▶ **BRIEF**
Please reproduce the lines of the listing between the one holding "Task: Click the exit door toolbar icon" and the end of the listing, inclusive, multiplying every coordinate in the answers by 0.85 and rounding to whole numbers, with halves rounded up. Leave all other text in those lines as it is, and give only those lines.

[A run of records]
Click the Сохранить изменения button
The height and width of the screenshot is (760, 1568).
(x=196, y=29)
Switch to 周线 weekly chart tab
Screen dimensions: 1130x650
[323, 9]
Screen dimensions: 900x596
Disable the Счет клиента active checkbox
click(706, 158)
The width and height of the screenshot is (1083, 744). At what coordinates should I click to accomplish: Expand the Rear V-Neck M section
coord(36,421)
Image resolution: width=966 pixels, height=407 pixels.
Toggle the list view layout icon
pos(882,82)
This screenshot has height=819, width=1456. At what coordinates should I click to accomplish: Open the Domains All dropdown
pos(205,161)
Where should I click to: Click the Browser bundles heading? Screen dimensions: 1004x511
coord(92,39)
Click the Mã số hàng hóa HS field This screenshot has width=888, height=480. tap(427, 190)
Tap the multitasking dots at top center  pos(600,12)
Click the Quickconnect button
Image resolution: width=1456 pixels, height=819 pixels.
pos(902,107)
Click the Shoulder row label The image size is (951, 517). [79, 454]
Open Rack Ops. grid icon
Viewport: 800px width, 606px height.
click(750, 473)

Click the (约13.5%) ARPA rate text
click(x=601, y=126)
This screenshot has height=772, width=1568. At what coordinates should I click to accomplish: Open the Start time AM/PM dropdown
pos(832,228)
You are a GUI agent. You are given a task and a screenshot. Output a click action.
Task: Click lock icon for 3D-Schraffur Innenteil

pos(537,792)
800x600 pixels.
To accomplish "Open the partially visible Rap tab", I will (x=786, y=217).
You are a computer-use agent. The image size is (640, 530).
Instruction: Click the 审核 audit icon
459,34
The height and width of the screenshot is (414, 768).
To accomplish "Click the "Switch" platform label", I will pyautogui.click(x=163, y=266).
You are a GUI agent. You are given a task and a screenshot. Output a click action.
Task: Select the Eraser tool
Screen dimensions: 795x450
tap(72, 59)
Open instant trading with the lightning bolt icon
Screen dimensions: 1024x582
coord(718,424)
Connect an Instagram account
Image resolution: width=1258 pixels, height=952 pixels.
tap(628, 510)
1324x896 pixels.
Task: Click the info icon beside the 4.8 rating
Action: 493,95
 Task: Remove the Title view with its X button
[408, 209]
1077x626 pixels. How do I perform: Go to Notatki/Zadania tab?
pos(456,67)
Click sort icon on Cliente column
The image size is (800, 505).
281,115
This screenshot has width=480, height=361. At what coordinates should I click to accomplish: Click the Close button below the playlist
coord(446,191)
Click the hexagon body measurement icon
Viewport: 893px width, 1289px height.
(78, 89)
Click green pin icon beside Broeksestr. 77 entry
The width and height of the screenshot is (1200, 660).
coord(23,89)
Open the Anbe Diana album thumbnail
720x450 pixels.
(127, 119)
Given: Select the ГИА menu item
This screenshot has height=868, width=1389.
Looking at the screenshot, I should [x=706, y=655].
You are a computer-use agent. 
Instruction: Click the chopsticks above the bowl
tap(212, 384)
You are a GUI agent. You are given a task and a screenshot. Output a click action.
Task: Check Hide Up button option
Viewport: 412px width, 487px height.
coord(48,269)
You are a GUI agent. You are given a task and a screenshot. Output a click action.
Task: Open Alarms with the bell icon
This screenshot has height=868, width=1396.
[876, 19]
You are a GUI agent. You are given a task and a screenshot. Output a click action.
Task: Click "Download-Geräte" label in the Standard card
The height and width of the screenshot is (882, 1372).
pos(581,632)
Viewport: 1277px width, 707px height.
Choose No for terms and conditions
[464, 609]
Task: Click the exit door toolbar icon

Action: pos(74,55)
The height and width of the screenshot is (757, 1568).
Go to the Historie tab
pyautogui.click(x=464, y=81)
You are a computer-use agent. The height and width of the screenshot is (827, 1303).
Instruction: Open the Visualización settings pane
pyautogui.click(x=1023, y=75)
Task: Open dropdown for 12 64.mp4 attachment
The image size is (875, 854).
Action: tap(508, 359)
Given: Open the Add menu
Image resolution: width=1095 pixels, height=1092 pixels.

▶ **RESULT**
Task: Click the exit door toolbar icon

Action: pos(63,47)
The height and width of the screenshot is (757, 1568).
Go to the Historie tab
pyautogui.click(x=394, y=69)
You are a computer-use agent. The height and width of the screenshot is (827, 1303).
Instruction: Open the Visualización settings pane
pyautogui.click(x=870, y=64)
Task: Open dropdown for 12 64.mp4 attachment
The image size is (875, 854).
Action: tap(432, 305)
Given: Open the Add menu
Image resolution: width=1095 pixels, height=1092 pixels.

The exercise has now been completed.